Gero von Boehm begegnet… Hans Magnus Enzensberger

11.09.2006, 22.25, 3sat

Hans Magnus Enzensberger ist einer der wichtigsten zeitgenössischen Lyriker, viel diskutierter brillanter Essayist, Kultur- und Zivilisationskritiker, Dramatiker, Übersetzer und Herausgeber. Kaum ein Thema, das die Welt bewegt, lässt er unkommentiert. So im April 1999, als er im Jugoslawienkrieg die Bewaffnung der Kosovo-Albaner forderte und 2003 als einer der wenigen deutschen Intellektuellen den von den Vereinigten Staaten forcierten Irakkrieg verteidigte oder mit seiner Streitschrift „Schreckensmänner“ Selbstmordattentäter ins Visier nimmt. In den 50er Jahren war Enzensberger Mitglied der legendären „Gruppe 47?. In den 60er Jahren ging er als Berater Castros nach Kuba und als die Studentenunruhen begannen, zog er nach Berlin. „Ich musste doch dabei sein, wenn es in Deutschland schon mal eine Revolution gibt.“

Geboren wurde Hans Magnus Enzensberger 1929 in Kaufbeuren im Allgäu. Zusammen mit drei jüngeren Brüdern wuchs er in Nürnberg auf. Erste literarische Versuche datieren von 1944/45 als er zum Volksturm eingezogen wurde. Nach dem Krieg machte er Abitur, studierte, u.a. an der Sorbonne in Paris, und promovierte 1955 zum Dr. phil. 1957 gab er seinen vielbeachteten Einstand als Lyriker mit dem Gedichtband „Die Verteidigung der Wölfe“. Von Anfang an wurde er nicht nur als Dichter, sondern vor allem als Kritiker der bundesdeutschen Wirtschaftswunder- gesellschaft wahrgenommen.
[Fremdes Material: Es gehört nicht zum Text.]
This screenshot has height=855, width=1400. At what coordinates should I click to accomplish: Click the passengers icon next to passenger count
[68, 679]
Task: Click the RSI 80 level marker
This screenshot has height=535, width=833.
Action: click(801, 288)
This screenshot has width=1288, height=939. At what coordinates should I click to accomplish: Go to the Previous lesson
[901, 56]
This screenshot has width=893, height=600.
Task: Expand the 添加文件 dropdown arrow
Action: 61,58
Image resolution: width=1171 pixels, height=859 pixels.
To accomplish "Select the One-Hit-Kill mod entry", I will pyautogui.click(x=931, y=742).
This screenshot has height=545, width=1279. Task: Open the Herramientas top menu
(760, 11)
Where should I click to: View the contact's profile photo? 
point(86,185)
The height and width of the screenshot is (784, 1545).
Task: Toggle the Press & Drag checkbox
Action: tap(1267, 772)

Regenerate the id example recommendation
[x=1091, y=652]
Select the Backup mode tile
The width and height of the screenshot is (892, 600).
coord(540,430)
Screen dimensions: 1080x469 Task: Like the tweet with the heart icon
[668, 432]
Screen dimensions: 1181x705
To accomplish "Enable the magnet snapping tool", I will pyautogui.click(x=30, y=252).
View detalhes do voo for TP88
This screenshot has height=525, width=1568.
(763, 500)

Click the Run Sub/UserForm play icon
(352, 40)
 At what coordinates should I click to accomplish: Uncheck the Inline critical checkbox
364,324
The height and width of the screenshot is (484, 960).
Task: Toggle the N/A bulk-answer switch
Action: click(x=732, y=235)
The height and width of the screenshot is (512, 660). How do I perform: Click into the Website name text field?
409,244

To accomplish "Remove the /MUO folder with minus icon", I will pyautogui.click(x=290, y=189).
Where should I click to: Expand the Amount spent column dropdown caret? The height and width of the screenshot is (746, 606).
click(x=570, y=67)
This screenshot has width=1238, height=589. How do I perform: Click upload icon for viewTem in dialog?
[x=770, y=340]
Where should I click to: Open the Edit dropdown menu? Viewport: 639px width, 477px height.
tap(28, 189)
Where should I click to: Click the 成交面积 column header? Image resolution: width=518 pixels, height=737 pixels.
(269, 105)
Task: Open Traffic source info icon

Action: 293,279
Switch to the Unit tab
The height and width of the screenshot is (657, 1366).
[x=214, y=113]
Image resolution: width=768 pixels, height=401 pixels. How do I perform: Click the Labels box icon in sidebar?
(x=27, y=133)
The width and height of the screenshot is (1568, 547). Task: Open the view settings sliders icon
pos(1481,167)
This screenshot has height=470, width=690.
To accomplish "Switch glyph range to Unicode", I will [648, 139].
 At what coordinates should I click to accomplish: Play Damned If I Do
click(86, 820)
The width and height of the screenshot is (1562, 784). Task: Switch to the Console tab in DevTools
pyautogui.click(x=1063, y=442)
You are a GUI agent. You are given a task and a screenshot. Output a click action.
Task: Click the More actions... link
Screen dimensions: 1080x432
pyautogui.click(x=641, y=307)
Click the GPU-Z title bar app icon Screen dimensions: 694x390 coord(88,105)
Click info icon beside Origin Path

Und das ist bis heute unverändert, ob Bildungspolitik, Asylrecht oder der Mythos des Fortschritts, Enzensberger analysiert und kommentiert scharfzüngig die Geschehnisse in seinem Heimatland. Zudem ist er ist einer der wenigen deutschen Intellektuellen, die auch im Ausland hohes Ansehen genießen. In Paris schätzt man ihn als Philosophen.

Seit 1979 lebt der viel geehrte Dichter, der nicht gern im Rampenlicht steht, in München.